» Recorded information
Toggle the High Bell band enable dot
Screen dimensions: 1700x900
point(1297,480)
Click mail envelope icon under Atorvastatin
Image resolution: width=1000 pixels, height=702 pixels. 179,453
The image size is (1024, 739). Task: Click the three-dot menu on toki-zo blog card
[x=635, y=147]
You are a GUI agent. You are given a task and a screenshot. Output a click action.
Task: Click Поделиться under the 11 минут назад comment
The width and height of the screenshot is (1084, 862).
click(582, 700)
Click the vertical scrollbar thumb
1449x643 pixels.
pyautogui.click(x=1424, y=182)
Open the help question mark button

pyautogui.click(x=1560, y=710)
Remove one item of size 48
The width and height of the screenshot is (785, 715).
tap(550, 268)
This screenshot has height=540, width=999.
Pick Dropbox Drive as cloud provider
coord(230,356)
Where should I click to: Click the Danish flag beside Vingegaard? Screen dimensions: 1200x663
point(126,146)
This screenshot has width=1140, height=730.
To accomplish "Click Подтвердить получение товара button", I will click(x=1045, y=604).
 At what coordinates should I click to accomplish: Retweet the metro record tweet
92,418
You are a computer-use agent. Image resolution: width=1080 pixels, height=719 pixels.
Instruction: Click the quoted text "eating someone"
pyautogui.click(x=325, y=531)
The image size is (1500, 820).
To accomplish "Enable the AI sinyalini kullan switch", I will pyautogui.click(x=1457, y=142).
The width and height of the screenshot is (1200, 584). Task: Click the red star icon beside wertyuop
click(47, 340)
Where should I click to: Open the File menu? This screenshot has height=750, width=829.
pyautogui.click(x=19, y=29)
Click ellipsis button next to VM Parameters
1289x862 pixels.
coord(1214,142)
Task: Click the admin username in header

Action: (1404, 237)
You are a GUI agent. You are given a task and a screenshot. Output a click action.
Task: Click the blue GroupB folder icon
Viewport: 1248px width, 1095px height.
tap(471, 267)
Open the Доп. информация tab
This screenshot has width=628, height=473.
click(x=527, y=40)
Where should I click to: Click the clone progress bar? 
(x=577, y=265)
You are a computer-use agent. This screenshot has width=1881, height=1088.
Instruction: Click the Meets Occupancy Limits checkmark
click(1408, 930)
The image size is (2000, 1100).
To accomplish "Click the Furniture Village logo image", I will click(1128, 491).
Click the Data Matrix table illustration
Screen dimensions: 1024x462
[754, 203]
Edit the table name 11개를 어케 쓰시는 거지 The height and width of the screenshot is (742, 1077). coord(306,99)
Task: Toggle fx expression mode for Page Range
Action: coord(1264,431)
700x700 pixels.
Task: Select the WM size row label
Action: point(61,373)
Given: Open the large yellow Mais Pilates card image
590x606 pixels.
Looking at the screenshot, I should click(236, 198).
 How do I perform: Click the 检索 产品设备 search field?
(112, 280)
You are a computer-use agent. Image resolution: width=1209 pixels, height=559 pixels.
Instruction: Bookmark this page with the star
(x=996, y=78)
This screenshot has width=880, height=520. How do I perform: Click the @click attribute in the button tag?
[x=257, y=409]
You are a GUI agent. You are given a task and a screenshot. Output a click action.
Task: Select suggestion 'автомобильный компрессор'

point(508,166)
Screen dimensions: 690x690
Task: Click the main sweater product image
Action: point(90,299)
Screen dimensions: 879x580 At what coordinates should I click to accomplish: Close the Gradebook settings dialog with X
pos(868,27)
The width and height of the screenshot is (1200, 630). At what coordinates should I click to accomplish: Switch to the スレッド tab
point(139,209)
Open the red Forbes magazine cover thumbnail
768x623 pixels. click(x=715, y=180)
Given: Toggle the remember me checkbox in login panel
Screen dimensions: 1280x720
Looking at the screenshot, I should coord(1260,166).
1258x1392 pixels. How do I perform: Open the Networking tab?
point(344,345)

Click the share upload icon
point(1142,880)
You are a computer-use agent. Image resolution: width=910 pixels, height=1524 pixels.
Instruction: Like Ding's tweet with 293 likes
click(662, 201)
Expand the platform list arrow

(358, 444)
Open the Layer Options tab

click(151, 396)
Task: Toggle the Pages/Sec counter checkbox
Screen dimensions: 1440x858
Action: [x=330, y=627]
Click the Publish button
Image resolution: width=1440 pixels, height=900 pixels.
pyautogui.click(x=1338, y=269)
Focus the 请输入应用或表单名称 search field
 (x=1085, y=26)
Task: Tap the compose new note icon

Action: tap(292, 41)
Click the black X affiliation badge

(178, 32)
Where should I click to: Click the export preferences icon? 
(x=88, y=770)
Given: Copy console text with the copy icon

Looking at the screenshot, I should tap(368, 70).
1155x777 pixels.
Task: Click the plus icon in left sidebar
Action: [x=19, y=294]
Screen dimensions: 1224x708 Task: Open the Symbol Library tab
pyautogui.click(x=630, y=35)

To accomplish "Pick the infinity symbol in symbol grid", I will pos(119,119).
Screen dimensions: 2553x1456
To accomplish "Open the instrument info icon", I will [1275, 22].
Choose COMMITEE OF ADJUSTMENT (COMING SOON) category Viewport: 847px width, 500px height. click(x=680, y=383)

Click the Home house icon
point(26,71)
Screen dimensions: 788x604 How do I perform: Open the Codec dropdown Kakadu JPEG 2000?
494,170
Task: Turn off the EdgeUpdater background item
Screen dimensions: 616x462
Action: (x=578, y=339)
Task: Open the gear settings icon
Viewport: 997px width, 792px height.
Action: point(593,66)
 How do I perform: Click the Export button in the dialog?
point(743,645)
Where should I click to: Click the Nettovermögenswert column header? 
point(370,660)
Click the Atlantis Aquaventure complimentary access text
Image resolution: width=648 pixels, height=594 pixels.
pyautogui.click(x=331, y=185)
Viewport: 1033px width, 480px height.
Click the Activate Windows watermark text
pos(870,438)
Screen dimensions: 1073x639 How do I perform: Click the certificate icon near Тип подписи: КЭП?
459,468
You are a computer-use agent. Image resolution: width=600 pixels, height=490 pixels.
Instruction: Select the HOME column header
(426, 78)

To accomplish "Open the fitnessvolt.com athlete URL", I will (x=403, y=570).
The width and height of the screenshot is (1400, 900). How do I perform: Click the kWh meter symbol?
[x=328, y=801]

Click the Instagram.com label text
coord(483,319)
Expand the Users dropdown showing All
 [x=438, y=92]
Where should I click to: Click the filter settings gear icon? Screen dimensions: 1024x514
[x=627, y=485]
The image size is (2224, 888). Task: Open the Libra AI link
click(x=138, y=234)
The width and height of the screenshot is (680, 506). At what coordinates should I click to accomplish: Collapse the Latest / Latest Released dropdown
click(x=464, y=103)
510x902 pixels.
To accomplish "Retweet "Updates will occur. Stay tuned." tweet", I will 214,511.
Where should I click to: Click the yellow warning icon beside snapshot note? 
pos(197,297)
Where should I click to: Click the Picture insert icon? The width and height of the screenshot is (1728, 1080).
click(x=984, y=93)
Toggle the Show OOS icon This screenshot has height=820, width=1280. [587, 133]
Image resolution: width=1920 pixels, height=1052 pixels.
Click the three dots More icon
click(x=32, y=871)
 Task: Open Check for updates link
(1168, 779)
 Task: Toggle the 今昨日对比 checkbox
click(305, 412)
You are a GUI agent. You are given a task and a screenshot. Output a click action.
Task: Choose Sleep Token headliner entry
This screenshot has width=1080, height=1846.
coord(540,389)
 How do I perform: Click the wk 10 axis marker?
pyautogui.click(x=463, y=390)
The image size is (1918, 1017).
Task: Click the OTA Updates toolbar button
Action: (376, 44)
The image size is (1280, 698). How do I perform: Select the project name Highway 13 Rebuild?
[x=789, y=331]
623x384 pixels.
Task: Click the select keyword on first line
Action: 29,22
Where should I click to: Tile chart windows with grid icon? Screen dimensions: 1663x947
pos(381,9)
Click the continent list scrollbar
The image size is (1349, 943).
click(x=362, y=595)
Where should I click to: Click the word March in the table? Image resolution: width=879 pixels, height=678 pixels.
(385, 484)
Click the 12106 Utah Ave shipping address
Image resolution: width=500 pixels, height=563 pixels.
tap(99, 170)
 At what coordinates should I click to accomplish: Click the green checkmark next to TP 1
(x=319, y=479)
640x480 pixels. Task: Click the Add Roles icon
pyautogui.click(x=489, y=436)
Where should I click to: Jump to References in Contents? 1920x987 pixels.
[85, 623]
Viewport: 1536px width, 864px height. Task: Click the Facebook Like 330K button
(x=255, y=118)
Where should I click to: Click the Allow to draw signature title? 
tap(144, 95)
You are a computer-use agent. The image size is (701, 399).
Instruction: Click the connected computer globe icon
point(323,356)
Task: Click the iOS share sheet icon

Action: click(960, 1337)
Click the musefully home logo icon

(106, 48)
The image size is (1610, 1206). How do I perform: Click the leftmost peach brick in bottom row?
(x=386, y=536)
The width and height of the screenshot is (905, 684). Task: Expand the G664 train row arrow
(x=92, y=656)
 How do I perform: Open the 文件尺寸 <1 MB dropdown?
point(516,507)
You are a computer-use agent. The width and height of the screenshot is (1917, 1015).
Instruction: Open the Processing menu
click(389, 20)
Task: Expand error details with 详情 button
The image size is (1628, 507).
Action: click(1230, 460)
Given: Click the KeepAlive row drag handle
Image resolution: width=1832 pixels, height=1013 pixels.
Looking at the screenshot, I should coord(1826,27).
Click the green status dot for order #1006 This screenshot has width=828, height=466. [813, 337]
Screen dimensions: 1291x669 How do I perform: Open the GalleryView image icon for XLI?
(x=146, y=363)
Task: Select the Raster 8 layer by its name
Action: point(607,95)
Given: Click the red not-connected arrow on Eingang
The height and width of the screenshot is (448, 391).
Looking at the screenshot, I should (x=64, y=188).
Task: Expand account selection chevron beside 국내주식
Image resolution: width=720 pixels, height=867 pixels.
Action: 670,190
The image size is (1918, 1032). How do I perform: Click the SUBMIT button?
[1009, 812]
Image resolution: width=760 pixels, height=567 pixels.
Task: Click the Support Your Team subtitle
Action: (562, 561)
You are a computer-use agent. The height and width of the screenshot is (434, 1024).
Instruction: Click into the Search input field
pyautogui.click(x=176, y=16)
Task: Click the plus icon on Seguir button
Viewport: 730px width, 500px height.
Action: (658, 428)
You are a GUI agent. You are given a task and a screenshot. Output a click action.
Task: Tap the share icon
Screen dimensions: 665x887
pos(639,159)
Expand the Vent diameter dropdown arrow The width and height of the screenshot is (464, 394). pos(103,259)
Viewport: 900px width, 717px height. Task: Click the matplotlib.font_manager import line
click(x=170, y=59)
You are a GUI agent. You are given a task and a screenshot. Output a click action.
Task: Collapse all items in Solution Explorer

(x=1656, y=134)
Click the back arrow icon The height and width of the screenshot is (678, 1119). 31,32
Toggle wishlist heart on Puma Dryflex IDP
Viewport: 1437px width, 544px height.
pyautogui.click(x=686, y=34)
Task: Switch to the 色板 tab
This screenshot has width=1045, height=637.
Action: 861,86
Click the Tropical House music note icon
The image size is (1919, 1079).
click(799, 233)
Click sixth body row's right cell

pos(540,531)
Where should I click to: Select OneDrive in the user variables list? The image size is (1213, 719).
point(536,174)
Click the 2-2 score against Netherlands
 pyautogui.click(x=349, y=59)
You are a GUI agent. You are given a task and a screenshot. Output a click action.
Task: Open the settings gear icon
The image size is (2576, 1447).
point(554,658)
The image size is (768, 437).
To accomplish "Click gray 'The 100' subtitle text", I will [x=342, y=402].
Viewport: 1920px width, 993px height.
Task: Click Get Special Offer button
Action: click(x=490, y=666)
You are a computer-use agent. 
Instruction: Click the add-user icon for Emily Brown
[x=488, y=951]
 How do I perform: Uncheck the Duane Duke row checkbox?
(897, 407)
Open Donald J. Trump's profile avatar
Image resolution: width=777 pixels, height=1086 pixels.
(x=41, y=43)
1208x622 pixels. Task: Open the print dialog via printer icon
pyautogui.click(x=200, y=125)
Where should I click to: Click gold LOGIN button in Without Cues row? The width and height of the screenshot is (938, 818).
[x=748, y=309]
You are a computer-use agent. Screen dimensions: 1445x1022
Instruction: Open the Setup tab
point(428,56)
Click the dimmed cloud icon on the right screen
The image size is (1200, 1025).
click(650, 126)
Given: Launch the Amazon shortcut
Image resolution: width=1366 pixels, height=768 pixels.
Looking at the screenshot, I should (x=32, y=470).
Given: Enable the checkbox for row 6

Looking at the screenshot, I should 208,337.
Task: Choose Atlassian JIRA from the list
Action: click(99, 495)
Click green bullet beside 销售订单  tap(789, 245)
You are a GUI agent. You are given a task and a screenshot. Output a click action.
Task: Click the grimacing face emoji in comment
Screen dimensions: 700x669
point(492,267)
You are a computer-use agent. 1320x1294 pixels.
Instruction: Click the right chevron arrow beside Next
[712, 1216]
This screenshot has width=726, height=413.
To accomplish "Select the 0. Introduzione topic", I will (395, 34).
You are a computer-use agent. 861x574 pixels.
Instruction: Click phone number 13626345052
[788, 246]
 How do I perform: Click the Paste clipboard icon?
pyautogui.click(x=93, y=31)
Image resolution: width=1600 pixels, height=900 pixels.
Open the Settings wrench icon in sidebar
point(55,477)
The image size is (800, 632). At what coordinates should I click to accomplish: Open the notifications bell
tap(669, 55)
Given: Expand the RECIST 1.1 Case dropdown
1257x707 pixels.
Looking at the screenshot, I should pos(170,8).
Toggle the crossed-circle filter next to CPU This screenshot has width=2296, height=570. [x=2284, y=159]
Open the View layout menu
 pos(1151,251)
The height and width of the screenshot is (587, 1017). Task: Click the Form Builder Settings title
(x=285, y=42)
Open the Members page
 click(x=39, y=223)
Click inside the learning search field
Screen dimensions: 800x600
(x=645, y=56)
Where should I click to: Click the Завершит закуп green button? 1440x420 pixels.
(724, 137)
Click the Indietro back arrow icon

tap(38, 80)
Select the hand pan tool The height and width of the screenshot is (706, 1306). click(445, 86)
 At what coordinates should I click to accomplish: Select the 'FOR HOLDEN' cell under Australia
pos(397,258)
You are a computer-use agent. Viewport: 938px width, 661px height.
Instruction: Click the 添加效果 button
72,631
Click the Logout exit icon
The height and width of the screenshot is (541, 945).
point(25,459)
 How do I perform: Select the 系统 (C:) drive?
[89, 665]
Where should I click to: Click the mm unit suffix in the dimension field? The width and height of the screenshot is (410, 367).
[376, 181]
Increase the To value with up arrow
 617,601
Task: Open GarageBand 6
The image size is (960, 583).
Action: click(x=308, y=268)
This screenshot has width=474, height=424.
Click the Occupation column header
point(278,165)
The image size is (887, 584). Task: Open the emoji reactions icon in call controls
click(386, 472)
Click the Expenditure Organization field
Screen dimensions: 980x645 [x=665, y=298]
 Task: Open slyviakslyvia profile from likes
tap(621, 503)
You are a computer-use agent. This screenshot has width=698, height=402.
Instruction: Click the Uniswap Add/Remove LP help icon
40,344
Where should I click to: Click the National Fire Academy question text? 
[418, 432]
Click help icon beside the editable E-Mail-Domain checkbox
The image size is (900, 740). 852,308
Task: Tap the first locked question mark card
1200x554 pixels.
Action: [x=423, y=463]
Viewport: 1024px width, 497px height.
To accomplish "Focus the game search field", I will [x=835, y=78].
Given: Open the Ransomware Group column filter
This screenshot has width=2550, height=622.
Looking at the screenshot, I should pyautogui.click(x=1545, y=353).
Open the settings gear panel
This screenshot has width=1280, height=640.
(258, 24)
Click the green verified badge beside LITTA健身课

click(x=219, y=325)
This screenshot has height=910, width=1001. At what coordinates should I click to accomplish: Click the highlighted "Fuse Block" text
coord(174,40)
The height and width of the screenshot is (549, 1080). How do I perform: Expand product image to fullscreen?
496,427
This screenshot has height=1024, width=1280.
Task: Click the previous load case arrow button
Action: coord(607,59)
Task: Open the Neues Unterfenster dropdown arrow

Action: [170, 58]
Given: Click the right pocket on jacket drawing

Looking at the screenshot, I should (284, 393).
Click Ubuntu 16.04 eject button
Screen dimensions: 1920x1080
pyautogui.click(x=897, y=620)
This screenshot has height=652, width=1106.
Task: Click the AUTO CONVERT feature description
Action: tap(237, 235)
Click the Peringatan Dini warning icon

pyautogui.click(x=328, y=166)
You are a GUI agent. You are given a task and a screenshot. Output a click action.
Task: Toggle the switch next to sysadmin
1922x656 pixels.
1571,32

» Aim of the exercise
Check each line of the data above for the word "panel" and state how many lines contain it, with no other text.

» Output for this exercise
2